Sweet potato pancakes on a Sunday morning
This is an adaptation of my cousin’s recipe, which she so graciously shared with our family. The thing I love about these sweet potato pancakes is the flavor profile that the raw almond butter delivers. After all this time of not eating wheat, what is often missing in gluten-free recipes is the earthy nuttiness that wheat-based recipes have. The almonds deliver on creating that flavor dimension, and it is great!
This recipe makes a lot of small pancakes. Store any leftover in an airtight container in the refrigerator for snacking or reheating in the toaster oven for breakfast.
Makes approximately 36, 3-4” pancakes
• 1 cup cooked Sweet Potato (mashed)
• 1 cup Coconut Flour
• 6 Eggs
• Nutmeg and Cinnamon to taste, about ½ teaspoon each
• 1 tsp Vanilla
• 1 ¼ tsp Baking Soda
• ½ – ¾ tsp Sea Salt • 2 servings Stevia or 2 tsp. raw, organic Sugar
• 2 Tbsp Raw Almond Butter
• 2.25 Cup Unsweetened Coconut or Almond Milk (if batter is too dry add more)

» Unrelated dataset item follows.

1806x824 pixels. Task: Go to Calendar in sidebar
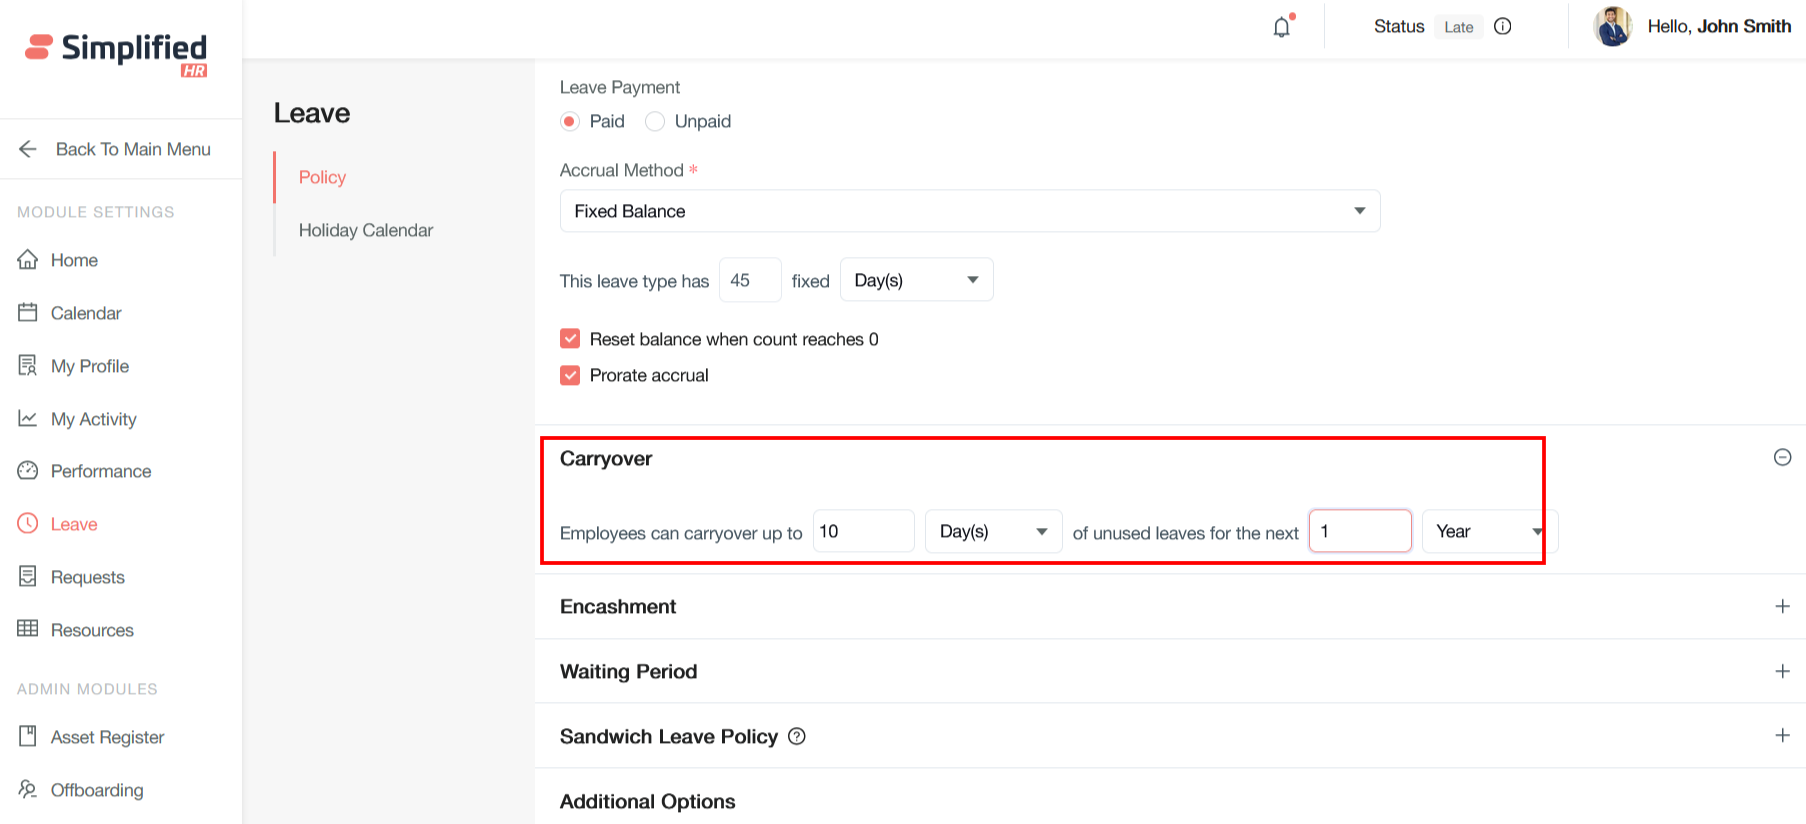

• Ghee (clarified butter) for the pan
Combine all the dry ingredients and all the wet ingredients separate of one another, then slowly pour the wet into the dry, mixing well.
The batter ready to cook
Over a low-medium heat, add a tablespoon of ghee to a 12” pan or onto a griddle, and roll the pan around, coating the entire cooking surface well.
Pour batter by 3-4” circles into the pan, cooking 2-3 pancakes at a time. Wait until the sides of the pancakes are bubbling and beginning to brown, then flip. (You’ll likely have to quickly scoot the spatula under each then flip, to keep them whole—working without gluten and its gluey nature can have its challenges!)
Pancakes near their flipping-point
Pancakes successfully flipped!
For each successive round of pancakes, add about ¾ teaspoon of ghee to season the pan.
Serve with clarified butter and fresh berries.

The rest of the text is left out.